이때 \(\cos\) 함수는 아래와 같이 0도에서 1, 직각에서(90도, 270도)에서 0의 값을 가진다.

이를 통해 두 가지를 추론할 수 있다.

  • 두 벡터의 크기가 일정하다면 방향이 동일할 때 내적의 크기가 가장 커진다.
  • 두 벡터의 내적이 0이고, 두 벡터가 모두 영백터가 아니라면 두 벡터는 직교(orthogonal)한다.

Cauchy-Schwarz Inequality

위에서 확인한 식

\[\boldsymbol{a} \cdot \boldsymbol{b} = \| \boldsymbol{a} \|_2 \| \boldsymbol{b} \|_2 \cos \theta\]

를 통해 다음과 같은 부등식을 유도할 수 있다.

\[\| \boldsymbol{a} \|^2 \| \boldsymbol{b} \|^2 \geq \lvert \boldsymbol{a} \cdot \boldsymbol{b} \rvert^2\]

이를 코시 슈바르츠 부등식(Cauchy-Schwarz Inequality)이라고 한다. 이는 다음과 같이 증명이 가능하다.

\[\eqalign{ &\eqalign{ \| \boldsymbol{a} \|^2 \| \boldsymbol{b} \|^2 &\geq \lvert \| \boldsymbol{a} \| \| \boldsymbol{b} \| \cos \theta \rvert^2\\ &= \| \boldsymbol{a} \|^2 \| \boldsymbol{b} \|^2 \cos^2 \theta\\ }\\ & \Rightarrow 1 \geq \cos^2 \theta \qquad \qquad (\because \| \boldsymbol{a} \|^2, \| \boldsymbol{b} \|^2 > 0) \\ & \Rightarrow 1 \geq \lvert \cos \theta \rvert }\]

\(\cos\) 함수는 항상 1보다 작거나 같으므로 성립한다는 것을 알 수 있다. 이때 등호는 \(\cos \theta = 1\)일 때, 즉 \(\theta\)가 0 또는 \(\pi\)인 경우에만 가능하다.

Inner Product & Linear Transformation

또한 아래 식을 통해 벡터의 내적과 선형 변환의 관계 또한 생각해 볼 수 있다.

\[\boldsymbol{u} \cdot \boldsymbol{v} = \| \boldsymbol{u} \|_2 \| \boldsymbol{v} \|_2 \cos \theta, \qquad \theta \ \text{is the angle between } \boldsymbol{u} \text{ and } \boldsymbol{v}\]

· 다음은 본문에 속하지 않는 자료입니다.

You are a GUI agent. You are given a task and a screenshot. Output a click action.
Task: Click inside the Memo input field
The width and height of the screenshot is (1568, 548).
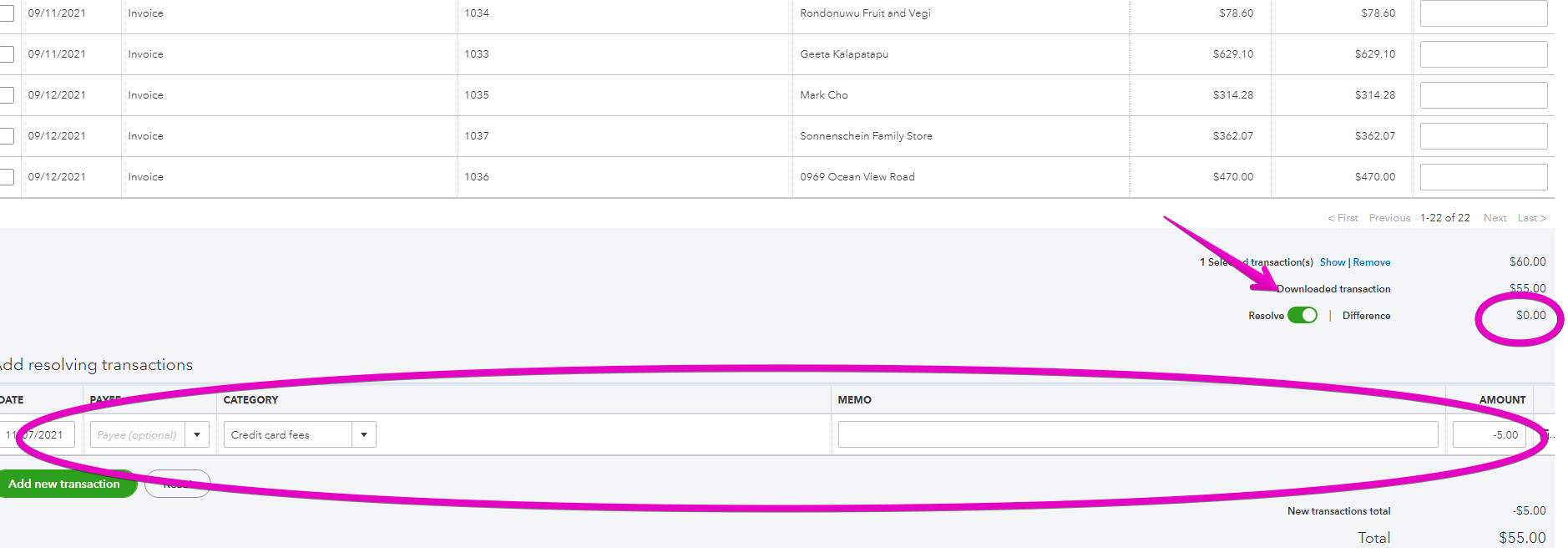coord(1137,434)
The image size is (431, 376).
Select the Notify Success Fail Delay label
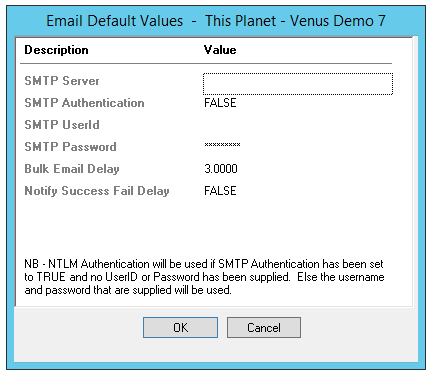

우선 위의 식을 그림으로 표현하면 다음과 같다.

위의 그림에서 벡터 \(\boldsymbol{r}\)은 \(\boldsymbol{u}\)에서 \(\boldsymbol{v}\)로 수선을 내렸을 때 얻어지는 벡터이다. 다르게 말하면 \(\boldsymbol{u}\)를 \(\text{span } \boldsymbol{v}\)상으로 선형변환을 통해 얻은 벡터라고 할 수 있다. 이때 \(\boldsymbol{u}\)와 \(\boldsymbol{r}\)은 직각삼각형을 이루므로 \(\| \boldsymbol{r} \| = \| \boldsymbol{u} \| \cos \theta\)가 성립한다 결과적으로 다음과 같이 적을 수 있다.

\[\boldsymbol{u} \cdot \boldsymbol{v} = \| \boldsymbol{r} \| \| \boldsymbol{v} \|\]

즉 \(\boldsymbol{u} \cdot \boldsymbol{v}\)는 \(\boldsymbol{u}\)에서 \(\boldsymbol{v}\)로 수선을 내려 구한 벡터 \(\boldsymbol{r}\)과 비교할 때 \(\boldsymbol{v}\)가 얼마나 더 큰지를 의미한다고 할 수 있다.

그런데 위와 같은 두 벡터 \(\boldsymbol{u}, \boldsymbol{v}\) 간의 내적 연산은 다음과 같은 선형 변환(Linear Transformation)식과 매우 유사하다. 즉 \(\boldsymbol{u} \cdot \boldsymbol{v}\)은 \(\boldsymbol{u}\)를 \(\text{span } \boldsymbol{v}\)에 매핑한 것과 어떤 관계가 있음을 생각해 볼 수 있다.

\[\eqalign{ & \text{[Inner Product]}\\ & \qquad \begin{bmatrix} u_1 \\ u_2 \\ ... \\ u_n \end{bmatrix} \ \cdot \begin{bmatrix} v_1 \\ v_2 \\ ... \\ v_n \end{bmatrix} = u_1v_1 + u_2v_2 + ... + u_nv_n\\ \\ \\ & \text{[Linear Transformation]}\\ & \qquad \begin{bmatrix} &v_1, &v_2, &..., &v_n \end{bmatrix} \begin{bmatrix} u_1 \\ u_2 \\ ... \\ u_n \end{bmatrix} = u_1v_1 + u_2v_2 + ... + u_nv_n }\]

그렇다면 \(\boldsymbol{u}\)를 \(\text{span } \boldsymbol{v}\) 상에 매핑하면 어떻게 될까. 이는 \(\boldsymbol{u}\)를 \(\text{span } \boldsymbol{v}\)의 Unit Vector \(\hat i\)로 선형 변환하면 쉽게 구할 수 있으며, 그 결과는 \(\| \boldsymbol{r} \|\)이 된다.

\[\| \boldsymbol{r} \| = \begin{bmatrix} &i_1, &i_2 \end{bmatrix} \begin{bmatrix} u_1 \\ u_2 \end{bmatrix} = u_1i_1 + u_2i_2\]

위 식은 \(\boldsymbol{v}\)에 맞춰 다음과 같이 표현할 수 있다. 그리고 이는 곧 \(\boldsymbol{u} \cdot \boldsymbol{v}\)가 된다.

\[\boldsymbol{u} \cdot \boldsymbol{v} = \| \boldsymbol{r} \| \| \boldsymbol{v} \| = \begin{bmatrix} & \| \boldsymbol{v} \| i_1, & \| \boldsymbol{v} \| i_2 \end{bmatrix} \begin{bmatrix} u_1 \\ u_2 \end{bmatrix} = \| \boldsymbol{v} \| u_1i_1 + \| \boldsymbol{v} \| u_2i_2\]

이를 통해 한 가지 유추할 수 있는 것은 \(\hat i\)로의 선형 변환 결과가 \(\boldsymbol{r}\)인 모든 벡터는 \(\boldsymbol{v}\)와의 내적 값이 동일하다는 것이다. 즉 아래 그림에서 회색 선 위의 모든 벡터들은 \(\boldsymbol{v}\)와의 내적 값이 모두 같다.